Directions for this task:
Repeat the records. Match each character exactly.

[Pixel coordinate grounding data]
╭──
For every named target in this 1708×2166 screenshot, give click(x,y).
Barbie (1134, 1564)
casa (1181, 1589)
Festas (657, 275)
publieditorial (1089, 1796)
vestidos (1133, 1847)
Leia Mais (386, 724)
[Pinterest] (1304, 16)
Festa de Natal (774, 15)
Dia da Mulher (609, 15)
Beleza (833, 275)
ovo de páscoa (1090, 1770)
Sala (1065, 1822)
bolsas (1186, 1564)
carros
╰──
Task output:
For every named target in this 1708×2166 screenshot, give click(x,y).
Barbie (1134, 1564)
casa (1181, 1589)
Festas (657, 275)
publieditorial (1089, 1796)
vestidos (1133, 1847)
Leia Mais (386, 724)
[Pinterest] (1304, 16)
Festa de Natal (774, 15)
Dia da Mulher (609, 15)
Beleza (833, 275)
ovo de páscoa (1090, 1770)
Sala (1065, 1822)
bolsas (1186, 1564)
carros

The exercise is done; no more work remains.